Task: In your copy of the data, include no pictures and alter nothing else.

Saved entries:

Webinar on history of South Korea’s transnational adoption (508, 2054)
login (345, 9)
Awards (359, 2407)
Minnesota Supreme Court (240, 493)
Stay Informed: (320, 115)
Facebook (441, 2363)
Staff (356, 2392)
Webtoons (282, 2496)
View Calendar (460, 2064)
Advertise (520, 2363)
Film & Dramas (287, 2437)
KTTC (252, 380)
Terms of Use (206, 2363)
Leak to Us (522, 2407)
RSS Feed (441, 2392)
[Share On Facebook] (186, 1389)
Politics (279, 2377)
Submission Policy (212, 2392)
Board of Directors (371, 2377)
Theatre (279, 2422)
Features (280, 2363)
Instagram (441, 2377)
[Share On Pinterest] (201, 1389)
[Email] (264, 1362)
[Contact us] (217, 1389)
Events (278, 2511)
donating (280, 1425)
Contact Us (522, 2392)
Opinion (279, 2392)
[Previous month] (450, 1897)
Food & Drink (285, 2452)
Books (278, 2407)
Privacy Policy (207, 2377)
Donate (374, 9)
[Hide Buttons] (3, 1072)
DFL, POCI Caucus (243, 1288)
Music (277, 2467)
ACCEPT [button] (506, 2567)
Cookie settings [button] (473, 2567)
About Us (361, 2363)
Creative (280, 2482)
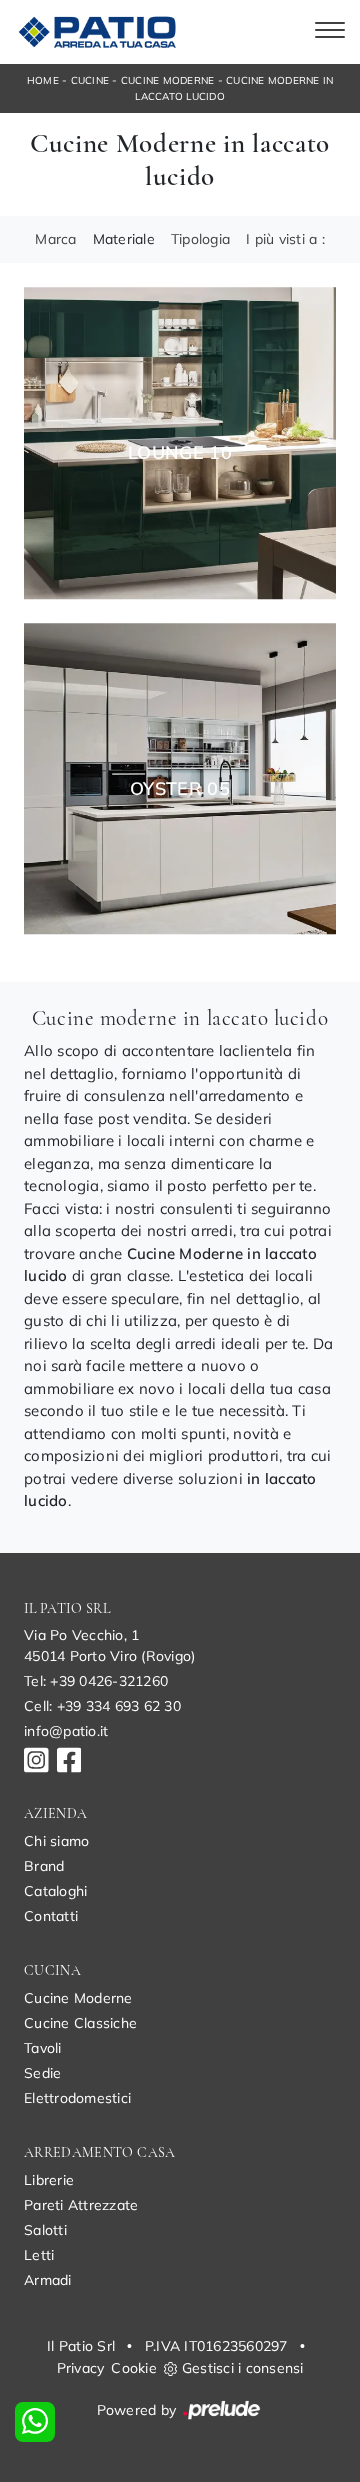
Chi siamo (56, 1841)
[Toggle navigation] (330, 32)
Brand (44, 1866)
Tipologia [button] (200, 239)
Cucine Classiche (80, 2023)
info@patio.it (66, 1731)
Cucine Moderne (168, 80)
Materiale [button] (124, 239)
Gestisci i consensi (243, 2368)
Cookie (134, 2368)
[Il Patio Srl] (94, 32)
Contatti (51, 1916)
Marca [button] (55, 239)
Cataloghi (55, 1891)
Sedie (42, 2073)
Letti (39, 2255)
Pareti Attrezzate (81, 2205)
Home (43, 80)
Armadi (48, 2280)
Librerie (49, 2180)
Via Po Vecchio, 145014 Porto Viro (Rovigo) (109, 1645)
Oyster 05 (180, 789)
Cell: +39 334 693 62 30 (102, 1706)
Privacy (81, 2368)
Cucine (90, 80)
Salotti (45, 2230)
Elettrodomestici (77, 2098)
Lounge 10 (180, 453)
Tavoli (43, 2048)
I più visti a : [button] (285, 239)
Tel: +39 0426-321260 (96, 1681)
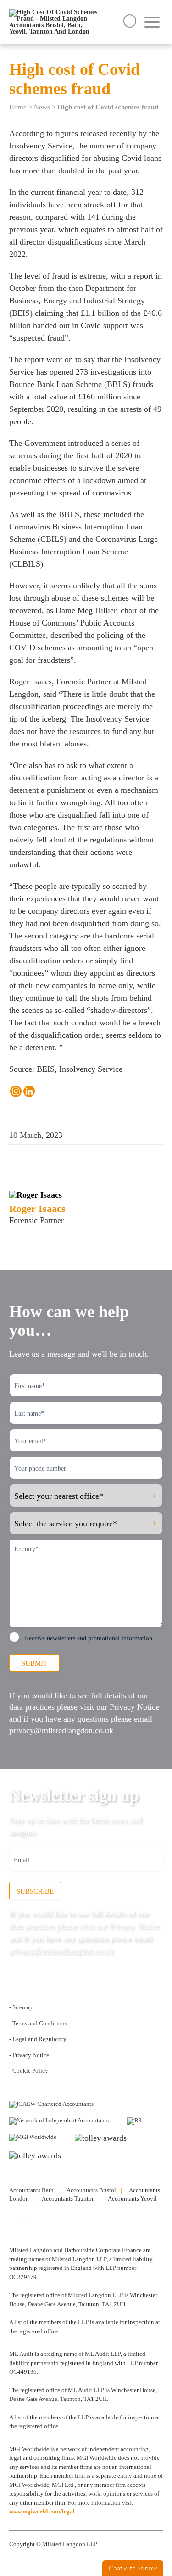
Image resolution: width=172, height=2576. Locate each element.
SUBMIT (34, 1663)
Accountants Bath (31, 2190)
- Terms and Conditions (38, 2023)
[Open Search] (129, 21)
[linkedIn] (11, 2217)
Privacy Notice (134, 1707)
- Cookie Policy (28, 2070)
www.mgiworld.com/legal (42, 2511)
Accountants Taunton (68, 2198)
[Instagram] (16, 1091)
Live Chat (132, 2568)
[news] (35, 2217)
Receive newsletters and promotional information (88, 1638)
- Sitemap (21, 2007)
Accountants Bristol (91, 2190)
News (42, 107)
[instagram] (23, 2217)
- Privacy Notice (29, 2055)
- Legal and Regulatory (38, 2039)
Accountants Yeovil (132, 2198)
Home (18, 107)
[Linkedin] (29, 1091)
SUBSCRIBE (35, 1891)
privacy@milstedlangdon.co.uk (61, 1730)
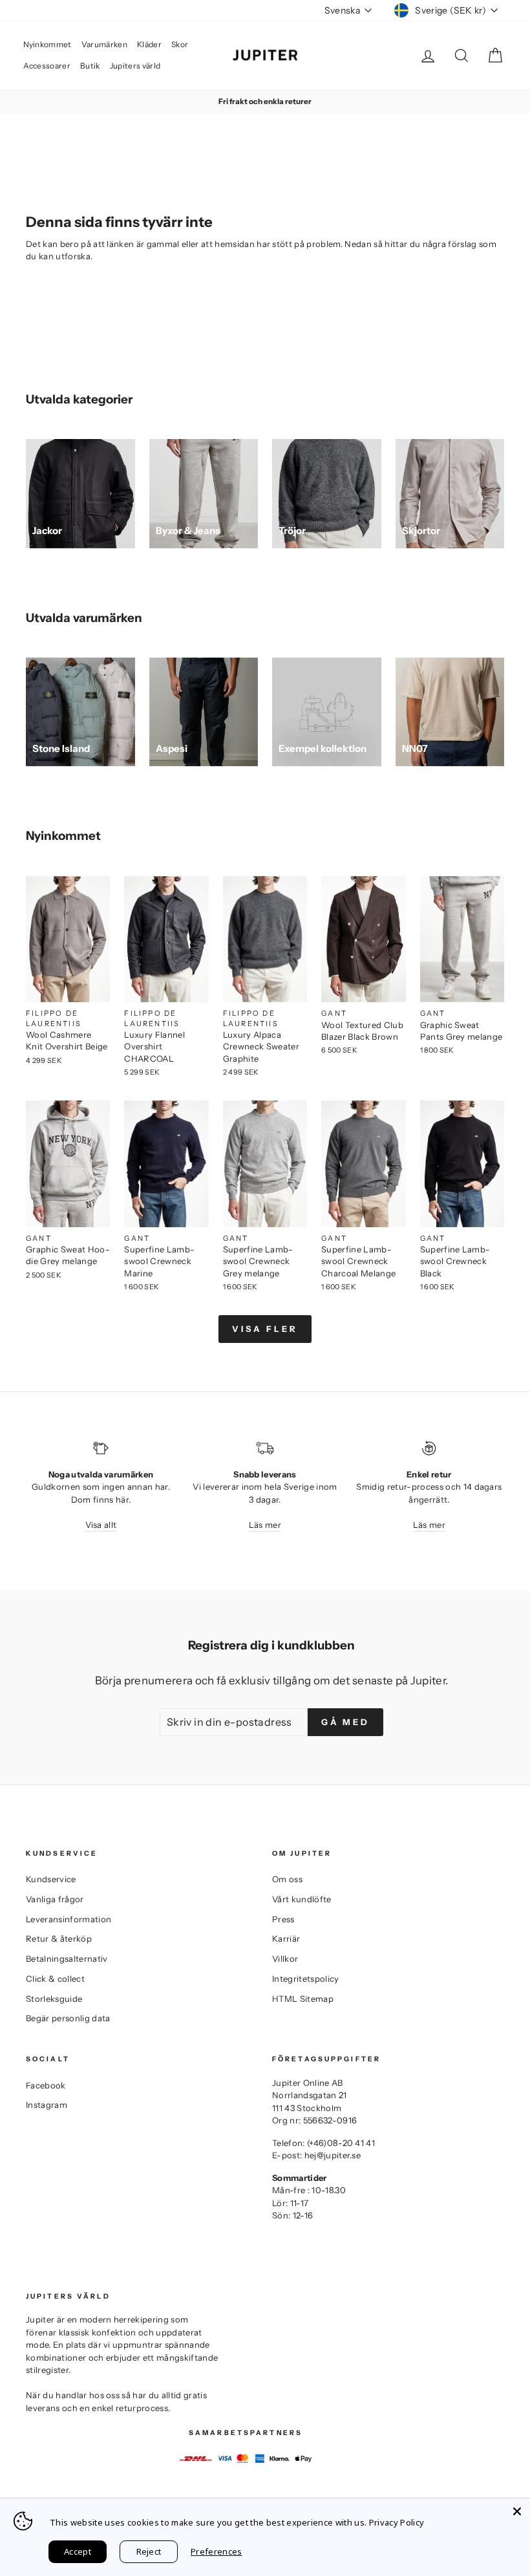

Written solution:
Webinar on history of South Korea’s transnational adoption (508, 2054)
login (345, 9)
Awards (359, 2407)
Minnesota Supreme Court (240, 493)
Stay Informed: (320, 115)
Facebook (441, 2363)
Staff (356, 2392)
Webtoons (282, 2496)
View Calendar (460, 2064)
Advertise (520, 2363)
Film & Dramas (287, 2437)
KTTC (252, 380)
Terms of Use (206, 2363)
Leak to Us (522, 2407)
RSS Feed (441, 2392)
[Share On Facebook] (186, 1389)
Politics (279, 2377)
Submission Policy (212, 2392)
Board of Directors (371, 2377)
Theatre (279, 2422)
Features (280, 2363)
Instagram (441, 2377)
[Share On Pinterest] (201, 1389)
[Email] (264, 1362)
[Contact us] (217, 1389)
Events (278, 2511)
donating (280, 1425)
Contact Us (522, 2392)
Opinion (279, 2392)
[Previous month] (450, 1897)
Food & Drink (285, 2452)
Books (278, 2407)
Privacy Policy (207, 2377)
Donate (374, 9)
[Hide Buttons] (3, 1072)
DFL, POCI Caucus (243, 1288)
Music (277, 2467)
ACCEPT [button] (506, 2567)
Cookie settings [button] (473, 2567)
About Us (361, 2363)
Creative (280, 2482)
Chi siamo (56, 1841)
[Toggle navigation] (330, 32)
Brand (44, 1866)
Tipologia [button] (200, 239)
Cucine Classiche (80, 2023)
info@patio.it (66, 1731)
Cucine Moderne (168, 80)
Materiale [button] (124, 239)
Gestisci i consensi (243, 2368)
Cookie (134, 2368)
[Il Patio Srl] (94, 32)
Contatti (51, 1916)
Marca [button] (55, 239)
Cataloghi (55, 1891)
Sedie (42, 2073)
Letti (39, 2255)
Pareti Attrezzate (81, 2205)
Home (43, 80)
Armadi (48, 2280)
Librerie (49, 2180)
Via Po Vecchio, 145014 Porto Viro (Rovigo) (109, 1645)
Oyster 05 (180, 789)
Cell: +39 334 693 62 30 (102, 1706)
Privacy (81, 2368)
Cucine (90, 80)
Salotti (45, 2230)
Elettrodomestici (77, 2098)
Lounge 10 (180, 453)
Tavoli (43, 2048)
I più visti a : [button] (285, 239)
Tel: +39 0426-321260 (96, 1681)
Image resolution: width=172, height=2576. Locate each element.
SUBMIT (34, 1663)
Accountants Bath (31, 2190)
- Terms and Conditions (38, 2023)
[Open Search] (129, 21)
[linkedIn] (11, 2217)
Privacy Notice (134, 1707)
- Cookie Policy (28, 2070)
www.mgiworld.com/legal (42, 2511)
Accountants Taunton (68, 2198)
[Instagram] (16, 1091)
Live Chat (132, 2568)
[news] (35, 2217)
Receive newsletters and promotional information (88, 1638)
- Sitemap (21, 2007)
Accountants Bristol (91, 2190)
News (42, 107)
[instagram] (23, 2217)
- Privacy Notice (29, 2055)
- Legal and Regulatory (38, 2039)
Accountants Yeovil (132, 2198)
Home (18, 107)
[Linkedin] (29, 1091)
SUBSCRIBE (35, 1891)
privacy@milstedlangdon.co.uk (61, 1730)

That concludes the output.